▸ ASSIGNMENT: Scan the data below for the string "computer". Show every line where it turns up.

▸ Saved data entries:
---

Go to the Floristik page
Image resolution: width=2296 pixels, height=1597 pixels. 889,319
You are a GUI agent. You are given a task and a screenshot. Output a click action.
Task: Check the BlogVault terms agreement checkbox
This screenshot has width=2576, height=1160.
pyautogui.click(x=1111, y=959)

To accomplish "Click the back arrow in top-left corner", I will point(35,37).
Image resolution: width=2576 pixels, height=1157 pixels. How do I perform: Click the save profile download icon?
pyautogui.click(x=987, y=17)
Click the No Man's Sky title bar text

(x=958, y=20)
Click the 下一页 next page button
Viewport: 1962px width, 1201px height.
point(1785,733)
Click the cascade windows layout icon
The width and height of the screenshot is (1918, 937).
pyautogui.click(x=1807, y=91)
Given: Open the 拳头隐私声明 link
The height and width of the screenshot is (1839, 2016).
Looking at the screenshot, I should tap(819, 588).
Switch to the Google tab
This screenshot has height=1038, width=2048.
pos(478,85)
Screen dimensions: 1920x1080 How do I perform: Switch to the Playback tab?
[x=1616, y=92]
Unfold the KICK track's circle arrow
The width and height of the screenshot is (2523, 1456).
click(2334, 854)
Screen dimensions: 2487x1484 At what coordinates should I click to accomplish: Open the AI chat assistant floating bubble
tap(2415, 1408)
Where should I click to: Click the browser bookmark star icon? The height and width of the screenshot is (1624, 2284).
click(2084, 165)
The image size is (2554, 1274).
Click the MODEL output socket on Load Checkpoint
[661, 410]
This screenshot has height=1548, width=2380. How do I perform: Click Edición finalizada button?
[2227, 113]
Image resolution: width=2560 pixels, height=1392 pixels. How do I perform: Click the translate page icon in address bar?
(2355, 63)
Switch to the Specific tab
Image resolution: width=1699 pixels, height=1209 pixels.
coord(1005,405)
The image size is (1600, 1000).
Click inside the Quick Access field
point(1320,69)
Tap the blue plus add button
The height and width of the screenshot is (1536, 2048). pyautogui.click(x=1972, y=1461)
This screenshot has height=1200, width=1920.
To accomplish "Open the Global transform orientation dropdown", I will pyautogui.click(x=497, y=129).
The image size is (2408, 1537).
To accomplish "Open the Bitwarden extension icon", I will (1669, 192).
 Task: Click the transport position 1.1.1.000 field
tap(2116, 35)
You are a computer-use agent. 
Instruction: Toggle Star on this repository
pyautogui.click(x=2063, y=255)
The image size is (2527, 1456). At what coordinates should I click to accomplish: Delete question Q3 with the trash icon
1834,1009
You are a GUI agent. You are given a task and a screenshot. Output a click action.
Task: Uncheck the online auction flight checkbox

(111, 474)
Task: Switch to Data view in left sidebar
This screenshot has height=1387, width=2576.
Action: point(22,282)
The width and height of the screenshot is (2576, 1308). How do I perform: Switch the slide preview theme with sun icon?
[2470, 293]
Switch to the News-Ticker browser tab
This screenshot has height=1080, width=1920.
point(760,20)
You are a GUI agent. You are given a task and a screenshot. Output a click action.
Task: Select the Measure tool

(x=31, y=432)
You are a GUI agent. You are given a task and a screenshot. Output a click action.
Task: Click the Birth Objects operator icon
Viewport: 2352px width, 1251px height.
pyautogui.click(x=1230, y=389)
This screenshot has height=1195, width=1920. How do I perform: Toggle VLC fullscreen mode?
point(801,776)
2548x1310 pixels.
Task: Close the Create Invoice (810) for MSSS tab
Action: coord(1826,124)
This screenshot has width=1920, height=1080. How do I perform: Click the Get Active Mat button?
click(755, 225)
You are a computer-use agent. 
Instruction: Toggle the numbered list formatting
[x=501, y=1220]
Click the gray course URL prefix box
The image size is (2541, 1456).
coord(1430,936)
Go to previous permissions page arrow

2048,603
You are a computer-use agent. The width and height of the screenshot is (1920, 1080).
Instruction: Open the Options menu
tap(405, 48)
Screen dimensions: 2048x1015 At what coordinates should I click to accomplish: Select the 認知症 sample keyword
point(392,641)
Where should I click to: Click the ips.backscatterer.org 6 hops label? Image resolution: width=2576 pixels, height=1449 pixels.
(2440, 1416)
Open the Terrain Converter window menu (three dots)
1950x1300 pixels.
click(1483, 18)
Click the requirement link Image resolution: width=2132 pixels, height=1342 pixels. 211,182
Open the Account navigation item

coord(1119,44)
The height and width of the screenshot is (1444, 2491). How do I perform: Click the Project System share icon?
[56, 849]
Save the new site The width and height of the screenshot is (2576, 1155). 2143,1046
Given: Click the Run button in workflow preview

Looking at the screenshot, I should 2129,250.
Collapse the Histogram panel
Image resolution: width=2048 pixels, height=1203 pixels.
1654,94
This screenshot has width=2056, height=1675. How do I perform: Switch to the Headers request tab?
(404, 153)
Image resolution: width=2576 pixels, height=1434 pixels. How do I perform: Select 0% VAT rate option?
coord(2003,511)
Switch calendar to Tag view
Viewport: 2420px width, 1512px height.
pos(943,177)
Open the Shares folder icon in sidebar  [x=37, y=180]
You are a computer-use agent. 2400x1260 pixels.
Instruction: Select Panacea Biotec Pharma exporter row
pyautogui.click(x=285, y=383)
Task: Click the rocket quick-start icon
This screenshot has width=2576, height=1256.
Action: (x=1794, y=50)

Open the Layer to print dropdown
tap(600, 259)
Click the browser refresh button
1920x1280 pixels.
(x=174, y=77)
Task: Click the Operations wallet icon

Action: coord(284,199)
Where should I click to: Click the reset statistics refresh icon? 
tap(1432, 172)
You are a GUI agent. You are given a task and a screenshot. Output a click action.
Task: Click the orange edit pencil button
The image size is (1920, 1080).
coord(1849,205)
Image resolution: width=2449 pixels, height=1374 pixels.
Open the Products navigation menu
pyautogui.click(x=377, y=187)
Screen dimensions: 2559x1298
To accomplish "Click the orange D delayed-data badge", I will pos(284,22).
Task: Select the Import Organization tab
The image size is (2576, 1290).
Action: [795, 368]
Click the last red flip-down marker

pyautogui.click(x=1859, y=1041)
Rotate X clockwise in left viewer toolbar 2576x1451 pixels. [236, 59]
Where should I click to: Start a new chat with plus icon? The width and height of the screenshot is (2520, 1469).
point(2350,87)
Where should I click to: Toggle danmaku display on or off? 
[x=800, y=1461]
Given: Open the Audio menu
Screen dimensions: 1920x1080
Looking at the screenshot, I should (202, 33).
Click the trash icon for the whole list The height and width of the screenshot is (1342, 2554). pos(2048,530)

---

▸ THE COMPLETED TASK:
You are a computer-use agent. 
You are a computer-use agent. 
You are a computer-use agent. The width and height of the screenshot is (1920, 1080).
You are a computer-use agent. 2400x1260 pixels.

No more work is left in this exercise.